Enflurane and Isoflurane Reduce Reperfusion Dysfunction in the Isolated Rat Heart

We evaluated the possible cardioprotective effects of enflurane (E) and isoflurane (I) in isolated rat hearts subjected to 40 min normothermic arrest. After reperfusion, hearts were stimulated with adrenaline to evaluate their systolic reserves. In hearts not receiving I or E, adenosine triphosphate (ATP) was reduced from 23.0 +/- 0.8 to 9.3 +/- 1.1 mumol/g dry weight (means +/- SEM; P < 0.001) after arrest. This was associated with a significant reduction in ventricular work (Wt) from 13.6 +/- 0.7 to 1.6 +/- 0.7 mW (P < 0.001). Adrenaline partially restored Wt but not the ATP. E and I given only during normothermic arrest (in the cardioplegic solution) resulted in reductions in ATP similar to the hearts not receiving the drugs.
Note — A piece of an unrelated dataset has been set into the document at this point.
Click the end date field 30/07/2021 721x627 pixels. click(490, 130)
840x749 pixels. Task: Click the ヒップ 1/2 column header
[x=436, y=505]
However, on reperfusion and subsequent administration of adrenaline, hearts subjected to the anesthetic drugs performed as well as hearts before arrest. For example, in hearts not exposed to I or E, the Wt after the elective arrest was 1.55 +/- 0.05% (mean +/- SEM) of the pre-arrest value. This was significantly less than hearts exposed to either one of the inhalational agents (40.02 +/- 3.49% of the pre-arrest value; P < 0.0001). Adrenaline improved function in hearts which did not receive I or E to 55.02 +/- 12.80% of the pre-arrest value, but this was significantly less than the Wt performed by the hearts exposed to the anesthetic agents (122.67 +/- 7.78% of pre-arrest value; P < 0.001). This beneficial effect of I and E during reperfusion probably is mediated by the effect of the anesthetic agents on Ca2+ slow channels. The effect could not be ascribed to depression of global myocardial contractile function associated with I and E.